*Aim of the exercise*
Exclude the pictures, then quote exactly the lines from the one holding "Task: Click the" through the last line of the records.

[Saved data entries]
---------------

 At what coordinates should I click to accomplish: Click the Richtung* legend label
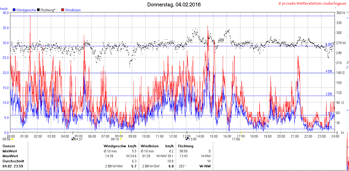(x=48, y=10)
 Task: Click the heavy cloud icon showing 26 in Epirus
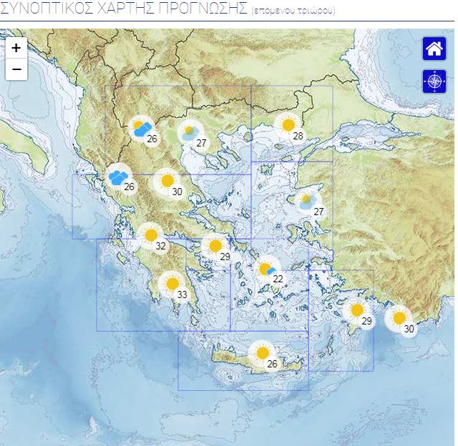pyautogui.click(x=118, y=177)
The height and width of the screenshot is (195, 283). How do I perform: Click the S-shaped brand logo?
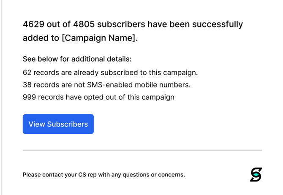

---------------

*Expected answer*
 Task: Click the heavy cloud icon showing 26 in Epirus
pyautogui.click(x=118, y=177)
The height and width of the screenshot is (195, 283). How do I perform: Click the S-shaped brand logo?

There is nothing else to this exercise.